More troubling is the fact that, in each vial, there are dots with different colours, implying that the samples contain a mix of materials that fluoresce at a range of wavelengths — this is inaccurate. Some of the dots are on the table. Was it an aesthetic decision made by the model? The resulting visual is very interesting.

Taking the point further, all of the amazing images we see of the Universe are now digitally enhanced, giving us yet more representations of reality. Seen through this lens, it is clear that humans have been, in effect, artificially generating images for years, without necessarily labelling them as such. However, there is a crucial difference between enhancing a photograph with software to depict reality and creating a reality from trained data sets.

The intent is to describe and clarify the work with an illustration. GenAI visuals will probably excel in that task. But for a documentary photograph, the intent is to bring us as close to reality as we can. The ethics of both are already being manipulated by artificial generation, and so the importance of defining them and discussing them is paramount.

Publishers now have software in place to identify various manipulations in images that already exist (see Nature 626, 697–698; 2024), but, frankly, AI programs will eventually be able to circumvent these fail-safes. Efforts are being made to find a way to trace the provenance of a photograph or document any manipulation of it. For example, the forensic photography community, through the global Coalition for Content Provenance and Authenticity, provides technical information to camera manufacturers regarding the ability to trace the provenance of a photograph by keeping a record in the camera of any manipulation. Not all manufacturers are on board.

An important issue has been raised by two articles about privacy and copyright violations when using diffusion models. You can pre-print at arXiv at gnqmsb.

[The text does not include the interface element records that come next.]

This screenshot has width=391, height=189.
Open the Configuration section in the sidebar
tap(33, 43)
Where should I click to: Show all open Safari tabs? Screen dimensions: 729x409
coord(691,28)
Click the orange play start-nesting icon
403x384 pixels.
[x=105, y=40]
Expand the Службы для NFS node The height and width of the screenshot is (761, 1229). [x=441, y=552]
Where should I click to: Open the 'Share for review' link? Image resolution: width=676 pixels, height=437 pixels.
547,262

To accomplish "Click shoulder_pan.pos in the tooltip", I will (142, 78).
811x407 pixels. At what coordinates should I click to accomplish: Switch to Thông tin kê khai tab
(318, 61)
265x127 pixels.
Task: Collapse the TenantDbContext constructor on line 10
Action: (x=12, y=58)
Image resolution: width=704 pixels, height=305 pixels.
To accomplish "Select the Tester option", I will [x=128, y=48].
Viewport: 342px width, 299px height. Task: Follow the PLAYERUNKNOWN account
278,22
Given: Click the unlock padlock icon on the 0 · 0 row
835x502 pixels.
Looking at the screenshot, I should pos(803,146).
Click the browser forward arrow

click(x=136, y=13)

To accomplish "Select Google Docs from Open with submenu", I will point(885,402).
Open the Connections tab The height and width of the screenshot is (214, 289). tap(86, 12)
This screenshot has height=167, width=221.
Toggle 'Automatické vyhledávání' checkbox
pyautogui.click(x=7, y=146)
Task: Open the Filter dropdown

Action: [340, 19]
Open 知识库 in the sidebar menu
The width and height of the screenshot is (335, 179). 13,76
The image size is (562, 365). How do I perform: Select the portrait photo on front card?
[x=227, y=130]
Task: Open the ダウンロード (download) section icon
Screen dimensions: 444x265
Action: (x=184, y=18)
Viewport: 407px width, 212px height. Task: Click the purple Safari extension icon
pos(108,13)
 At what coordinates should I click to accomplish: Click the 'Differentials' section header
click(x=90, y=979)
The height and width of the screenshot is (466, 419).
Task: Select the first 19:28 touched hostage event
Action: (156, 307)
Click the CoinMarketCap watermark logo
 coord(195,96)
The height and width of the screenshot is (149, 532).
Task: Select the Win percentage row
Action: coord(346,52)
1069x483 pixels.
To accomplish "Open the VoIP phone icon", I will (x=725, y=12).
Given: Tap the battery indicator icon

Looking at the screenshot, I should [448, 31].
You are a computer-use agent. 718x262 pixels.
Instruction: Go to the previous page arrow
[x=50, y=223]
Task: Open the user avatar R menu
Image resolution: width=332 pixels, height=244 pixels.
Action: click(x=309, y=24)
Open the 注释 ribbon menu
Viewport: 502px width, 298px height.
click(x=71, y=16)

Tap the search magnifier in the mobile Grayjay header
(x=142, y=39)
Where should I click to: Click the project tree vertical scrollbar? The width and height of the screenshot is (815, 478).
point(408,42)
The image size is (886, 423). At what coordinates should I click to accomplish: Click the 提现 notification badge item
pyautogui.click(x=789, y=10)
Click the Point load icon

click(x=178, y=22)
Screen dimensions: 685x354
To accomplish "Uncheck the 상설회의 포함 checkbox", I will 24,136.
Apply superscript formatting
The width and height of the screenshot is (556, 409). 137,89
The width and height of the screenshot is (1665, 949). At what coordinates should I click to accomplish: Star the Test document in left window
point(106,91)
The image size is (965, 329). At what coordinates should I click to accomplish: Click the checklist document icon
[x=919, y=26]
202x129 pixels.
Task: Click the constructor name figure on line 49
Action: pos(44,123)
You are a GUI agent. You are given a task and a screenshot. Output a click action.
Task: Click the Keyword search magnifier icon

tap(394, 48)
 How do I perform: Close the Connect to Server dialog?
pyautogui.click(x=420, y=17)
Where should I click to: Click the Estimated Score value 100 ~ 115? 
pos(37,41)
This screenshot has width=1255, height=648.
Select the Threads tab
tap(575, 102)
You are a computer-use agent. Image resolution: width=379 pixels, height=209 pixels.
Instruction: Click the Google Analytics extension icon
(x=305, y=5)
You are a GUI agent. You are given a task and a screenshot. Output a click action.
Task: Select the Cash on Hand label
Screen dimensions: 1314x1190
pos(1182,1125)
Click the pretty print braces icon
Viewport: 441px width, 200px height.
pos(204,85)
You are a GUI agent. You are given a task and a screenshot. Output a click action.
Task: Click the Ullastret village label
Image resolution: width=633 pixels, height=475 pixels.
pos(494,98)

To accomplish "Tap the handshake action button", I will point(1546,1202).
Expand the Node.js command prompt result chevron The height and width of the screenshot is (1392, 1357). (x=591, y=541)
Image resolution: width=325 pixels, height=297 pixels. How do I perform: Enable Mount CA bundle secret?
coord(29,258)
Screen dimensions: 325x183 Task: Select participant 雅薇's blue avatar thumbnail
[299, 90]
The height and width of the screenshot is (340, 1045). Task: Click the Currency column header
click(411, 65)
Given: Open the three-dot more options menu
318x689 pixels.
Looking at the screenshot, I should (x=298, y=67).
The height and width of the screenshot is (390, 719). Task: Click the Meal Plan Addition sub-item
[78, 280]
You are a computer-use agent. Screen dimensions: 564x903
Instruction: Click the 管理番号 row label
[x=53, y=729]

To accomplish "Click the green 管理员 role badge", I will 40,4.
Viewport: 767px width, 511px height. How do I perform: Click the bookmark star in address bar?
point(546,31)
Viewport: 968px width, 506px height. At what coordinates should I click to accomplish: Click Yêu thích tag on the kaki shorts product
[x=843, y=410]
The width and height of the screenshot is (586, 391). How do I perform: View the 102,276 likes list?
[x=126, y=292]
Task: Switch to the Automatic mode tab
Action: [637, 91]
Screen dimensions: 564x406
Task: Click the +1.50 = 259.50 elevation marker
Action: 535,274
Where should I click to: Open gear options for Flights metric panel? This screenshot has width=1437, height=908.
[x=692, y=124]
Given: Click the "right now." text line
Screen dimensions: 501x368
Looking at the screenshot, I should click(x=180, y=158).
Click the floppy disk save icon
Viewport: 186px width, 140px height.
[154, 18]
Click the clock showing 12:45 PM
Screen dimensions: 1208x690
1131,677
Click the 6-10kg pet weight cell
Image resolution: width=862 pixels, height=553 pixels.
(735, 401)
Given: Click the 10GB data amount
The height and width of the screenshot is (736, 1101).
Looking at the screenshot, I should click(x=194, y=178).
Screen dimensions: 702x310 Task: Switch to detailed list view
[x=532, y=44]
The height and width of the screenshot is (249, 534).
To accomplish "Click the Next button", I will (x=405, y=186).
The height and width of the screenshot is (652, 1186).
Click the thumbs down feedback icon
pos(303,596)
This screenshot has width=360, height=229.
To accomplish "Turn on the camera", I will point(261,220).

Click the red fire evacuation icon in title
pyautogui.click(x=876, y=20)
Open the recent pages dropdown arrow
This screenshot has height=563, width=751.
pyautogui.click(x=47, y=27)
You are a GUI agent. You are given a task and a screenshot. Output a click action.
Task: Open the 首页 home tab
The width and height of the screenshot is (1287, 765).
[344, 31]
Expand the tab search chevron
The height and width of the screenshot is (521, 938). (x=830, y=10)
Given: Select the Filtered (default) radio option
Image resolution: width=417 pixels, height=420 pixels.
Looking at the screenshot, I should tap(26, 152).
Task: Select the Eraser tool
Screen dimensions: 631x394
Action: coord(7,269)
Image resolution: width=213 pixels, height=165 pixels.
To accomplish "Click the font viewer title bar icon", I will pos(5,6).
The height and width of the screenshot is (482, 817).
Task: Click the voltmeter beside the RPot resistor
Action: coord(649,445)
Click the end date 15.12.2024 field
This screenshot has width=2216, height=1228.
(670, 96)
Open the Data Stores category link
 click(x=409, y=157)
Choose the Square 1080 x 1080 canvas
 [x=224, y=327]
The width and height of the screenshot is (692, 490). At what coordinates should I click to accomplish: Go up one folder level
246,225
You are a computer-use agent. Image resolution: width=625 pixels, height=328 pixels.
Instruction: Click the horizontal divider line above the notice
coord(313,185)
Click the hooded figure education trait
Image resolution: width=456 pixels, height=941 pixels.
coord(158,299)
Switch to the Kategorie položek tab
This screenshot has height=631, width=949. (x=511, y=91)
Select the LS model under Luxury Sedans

In a closed system it is possible for credit to be feasible if training data are known and documented. For example, Springer Nature, which publishes Nature (Nature is independent of its publisher), has recently included an exception into its policy for Google DeepMind’s AlphaFold program to cover this sort of use (for models trained on a specific set of scientific data). The AlphaFold tool doesn’t create images by using Genai tools, but by generating structural models that are turned into images by people.

Efforts are made to address privacy issues. Adobe explains in its manual that Content Credentials can be used by creators, to get proper recognition and promote transparency in the content creation process.

In one instance, I recall that an engineer altered a photograph I had made of their research and wanted to publish it along with the submitted article. The researcher didn’t consider changing the image to be similar to changing their data, as they hadn’t been taught basic ethics of image manipulation and visual communication.